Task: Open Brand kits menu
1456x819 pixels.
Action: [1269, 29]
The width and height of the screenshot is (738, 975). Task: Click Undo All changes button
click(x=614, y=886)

_____

The task:
Reproduce every line of the material exactly.

Output for this exercise:
Task: Open Brand kits menu
1456x819 pixels.
Action: [1269, 29]
The width and height of the screenshot is (738, 975). Task: Click Undo All changes button
click(x=614, y=886)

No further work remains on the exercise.